Reached at his home in Montgomery, Ala., Floyd admits, "I had a good feeling. I let them choose absolutely every song on there. I didn't choose a thing."
Dinallo sifted through 200 Floyd tunes and boiled them down to 10. He and Carlisle laid down basic rhythm tracks and Floyd made two trips to Medford to sing the vocals, doing just two takes for each song because that's all he had done at the original Stax Records, too. The album was completed with guest shots from "all the local heroes" in Boston, Dinallo says, citing Tim Gearan, Brother Cleve, Brian Templeton (of the Radio Kings), Steve Sadler, and saxophonists Paul Ahlstrand and Scott Aruda, playfully dubbed the "Medford Horns" instead of the Memphis Horns.
But the focus was always on Floyd's signature vocals. "We were just floored by the intensity and feeling of his singing," says Dinallo. Regarding his intimate baritone voice, Floyd says, "I don't practice anything.
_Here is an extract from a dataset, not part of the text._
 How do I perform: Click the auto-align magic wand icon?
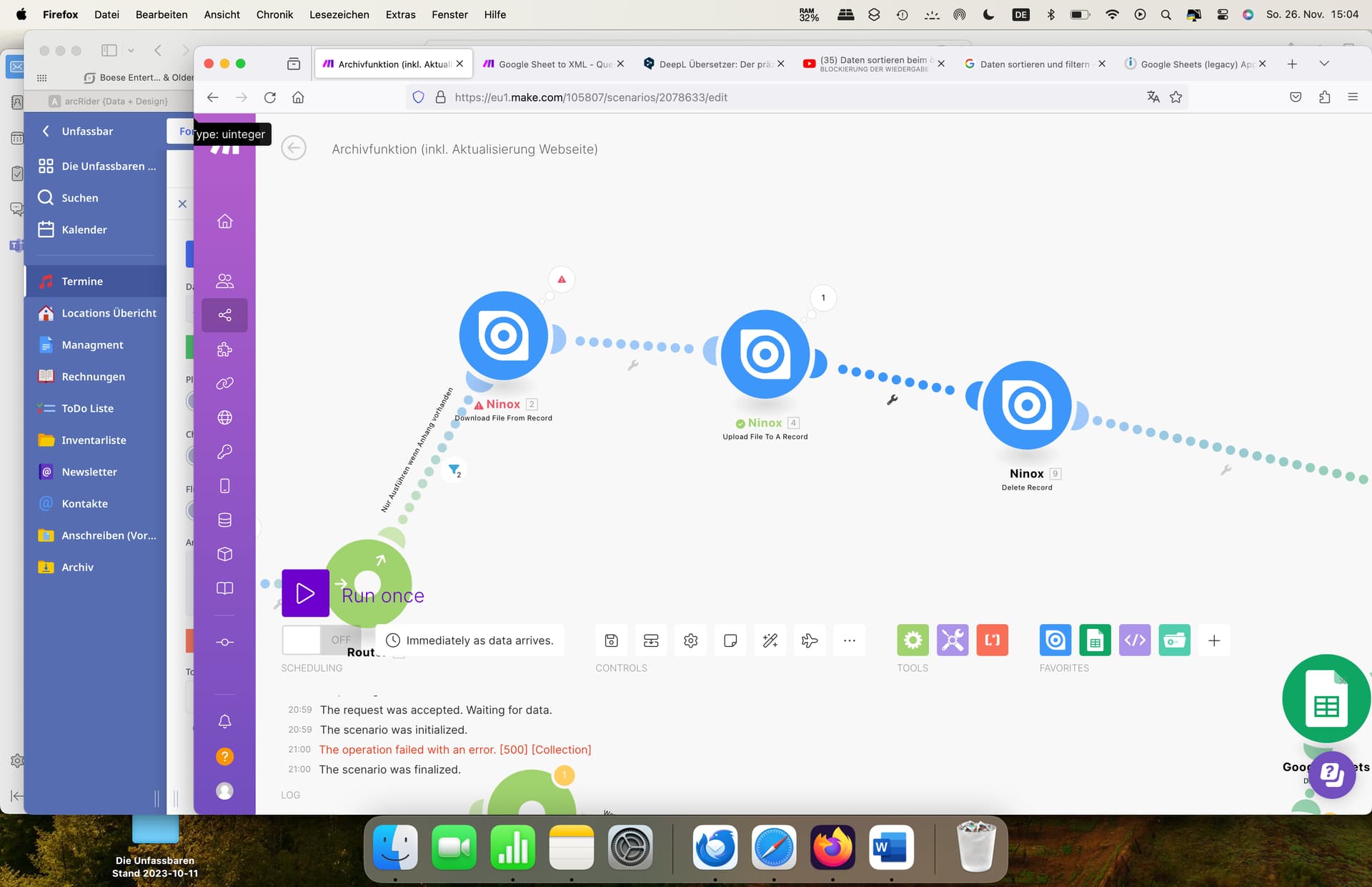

I basically think it. I go over and over it in my mind. That's my way of practicing it. That's the natural way for me. I go through the whole song in my head."
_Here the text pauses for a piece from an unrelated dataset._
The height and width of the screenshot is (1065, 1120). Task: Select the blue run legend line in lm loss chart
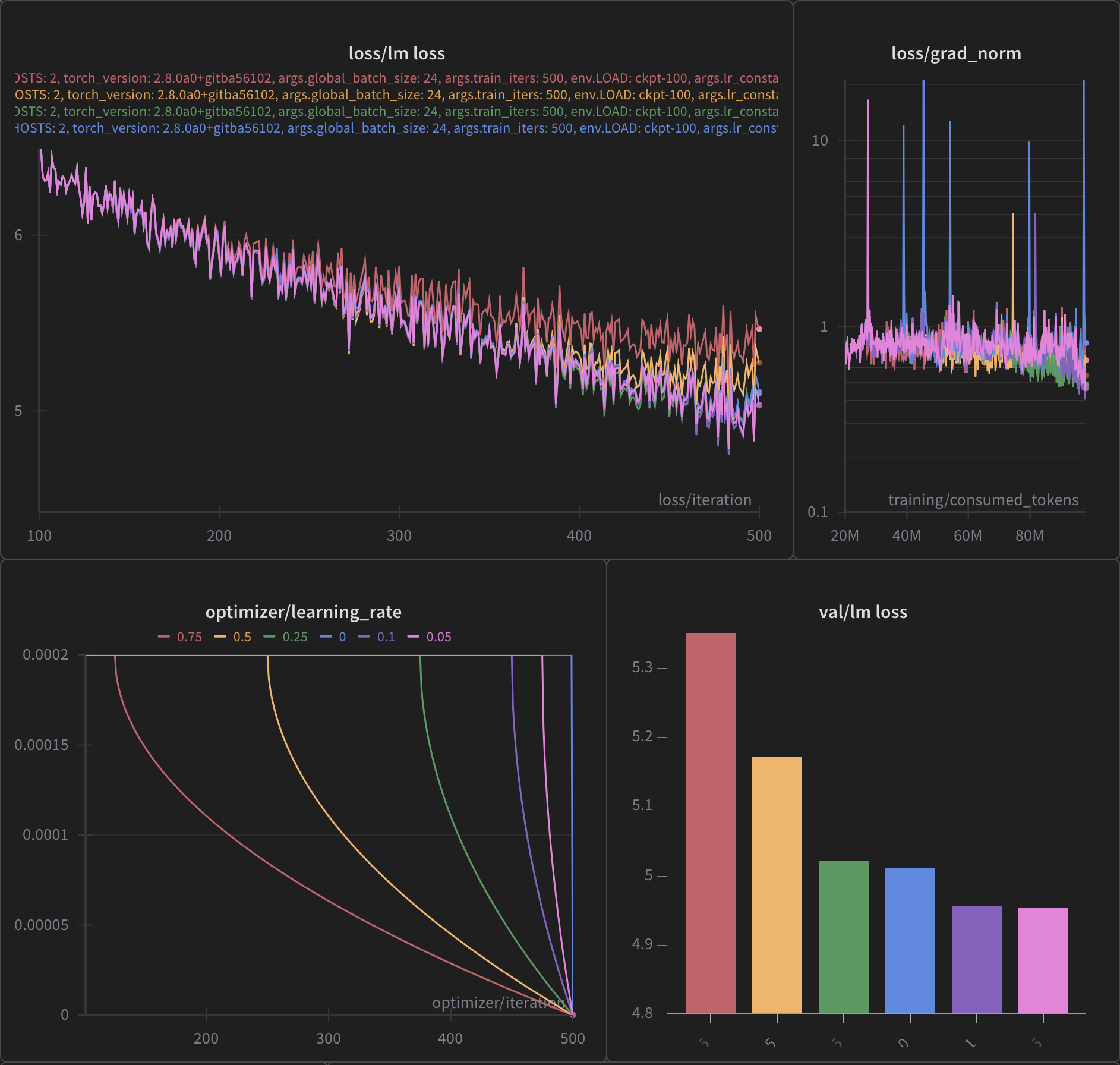(x=396, y=128)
Carlisle remembers a funny conversation with John Burk, vice president of California-based Concord Records, which is now distributing the Stax label. "He said, 'You made the record in Nashville, right?' Ah, no, we made it in my home studio in Medford. His jaw dropped. But once they heard it, they liked it."
"I don't remember my jaw dropping," Burk says with a laugh from his Los Angeles office. "Well, maybe it did a little bit. I just thought they were going to make the record down south. I was surprised they were from Boston, but they seemed to have it under control. They clearly appreciate Eddie."
"I can't wait to do another one," says Dinallo.